But China shares slide to 8-month low
China markets played catch-up as they reopened after a week-long break. The China50 index fell to the lowest since June 6 last year, extending the latest decline to a third day. Chinese authorities had announced a slew of measures over the weekend aimed at supporting markets. 1.2 trillion yuan ($171 billion) of liquidity was added to local markets, while the 7-day and 14-day reverse repo rates at this morning’s market operations were trimmed by 10 bps to 2.40% and 2.55%, respectively.
In addition, banks were told to lend more and not call in loans to companies in Hubei province and other affected regions, while night trading sessions for futures were suspended. Some share pledge contracts were allowed to be extended while asset-management rules were also relaxed.
Other shares have technical rebound
US indices recovered slightly from Friday’s sell-off, rising between 0.40% and 0.49%, with the NAS100 index out-performing, while Japan and Hong Kong indices both rallied more than 0.9%.
USD/JPY also recovered, rising for the first time in four days and regaining the 200-day moving average at 108.45. GBP/USD fell for the first time in three days after it was reported Boris Johnson plans to walk away from talks about the relationship between the UK and the EU if he doesn’t get the deal he wants.
USD/JPY Daily Chart
Virus-hit PMIs
Not only are virus fears hitting risk appetite, but it’s now starting to have an impact on the Purchasing Managers’ Indices across the globe. Last Friday, the US Chicago PMI for January missed estimates by a mile, coming in at 42.9 versus 48.8 expected, the weakest reading in five years.
This morning, South Korea’s Nikkei Markit PMI slid to 49.8 from 50.1 while Japan’s Jibun Bank reading slumped to 48.8. China’s Caixin manufacturing PMI also slid to 51.1 from 51.5. There were also weaker readings from Thailand, Vietnam, Malaysia and Indonesia.
The exception to the lower reading was CBA’s January reading for January, which perked up to 49.6 from 49.1, but has been stuck in contraction territory for the past six months. The Philippines also posted a higher reading than the previous month.
Aussie gains as PMI tops forecast
The better-than-expected PMI reading out of Australia gave the Australian dollar a much-needed lift, at least temporarily. AUD/USD was up 0.25% at 0.6704, the first advance in four days, while AUD/JPY climbed 0.45% to 72.77, also the first positive day in four days.
AUD/USD Daily Chart
Coronavirus update
As of this morning, the total number of cases reported has hit 17,370 with the number of deaths escalating to 362, with the first one reported outside of the Chinese mainland in the Philippines.

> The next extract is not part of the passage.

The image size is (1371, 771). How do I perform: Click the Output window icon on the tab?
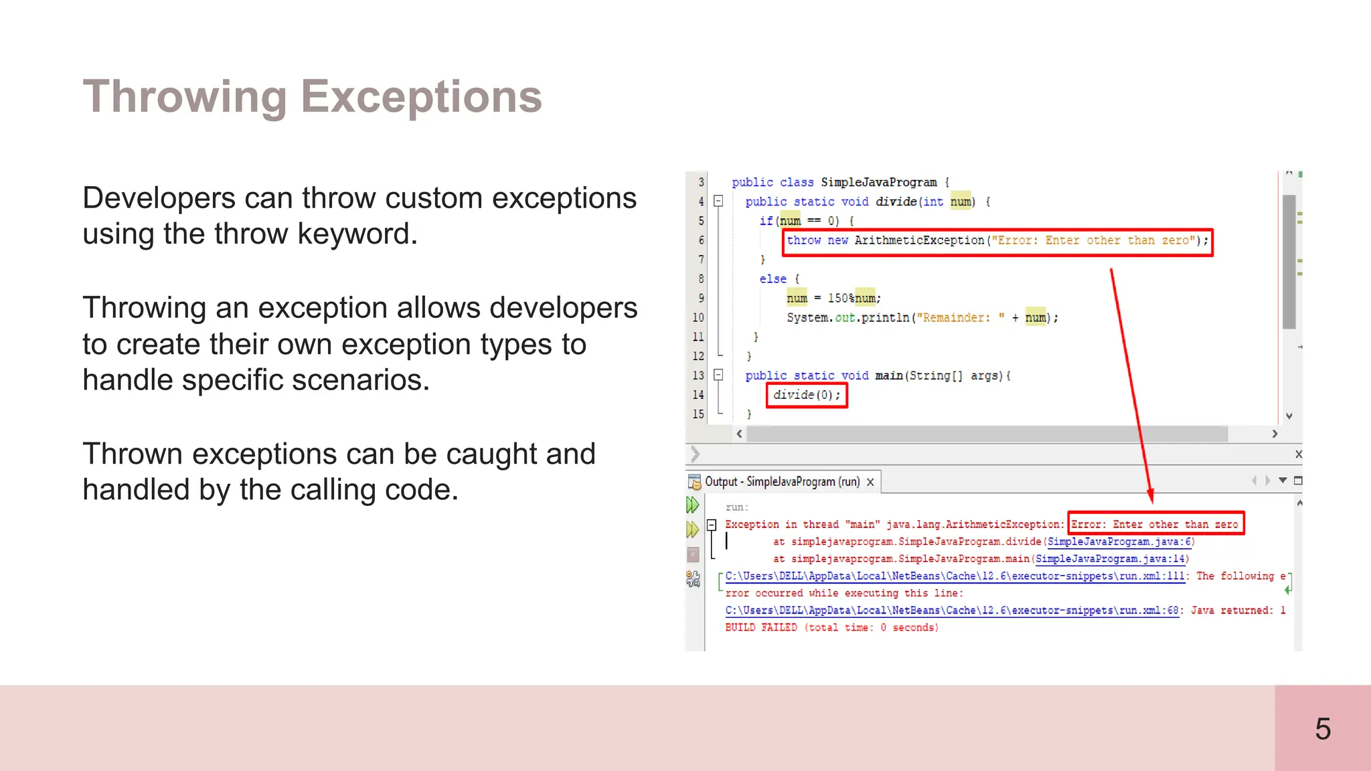694,482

The next most-infected country is Japan with 20 cases. The number of individuals who have actually recovered from the virus has risen to 486. (Source: John Hopkins University)

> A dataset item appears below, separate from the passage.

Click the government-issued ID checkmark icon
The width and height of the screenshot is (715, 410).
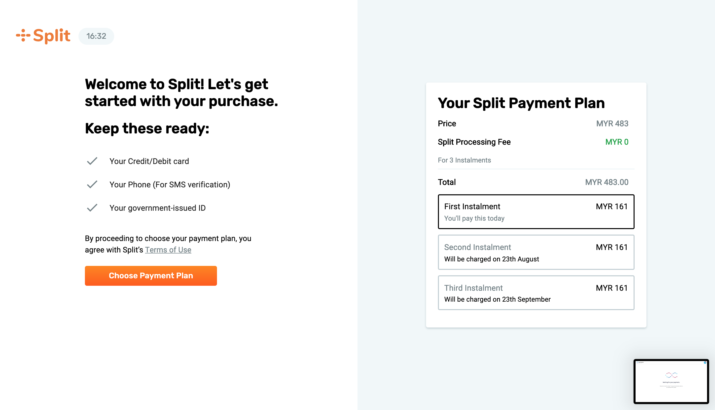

Hong Kong has announced that local schools would be closed until at least March 2 while civil servants were requested to work from home. Some parts of China remain closed for another week.
The PMI fest continues
The beginning of the month brings with it the usual array of PMI data across the globe. We get the final readings from Markit for Germany, the Euro-zone, the UK and the US, while the ISM reports its own PMI numbers for the US. The ISM data is expected to show an improvement to 48.5 from 47.2, according to the latest survey of economists, but it’s worth noting the huge miss on the Chicago PMI on Friday mentioned above.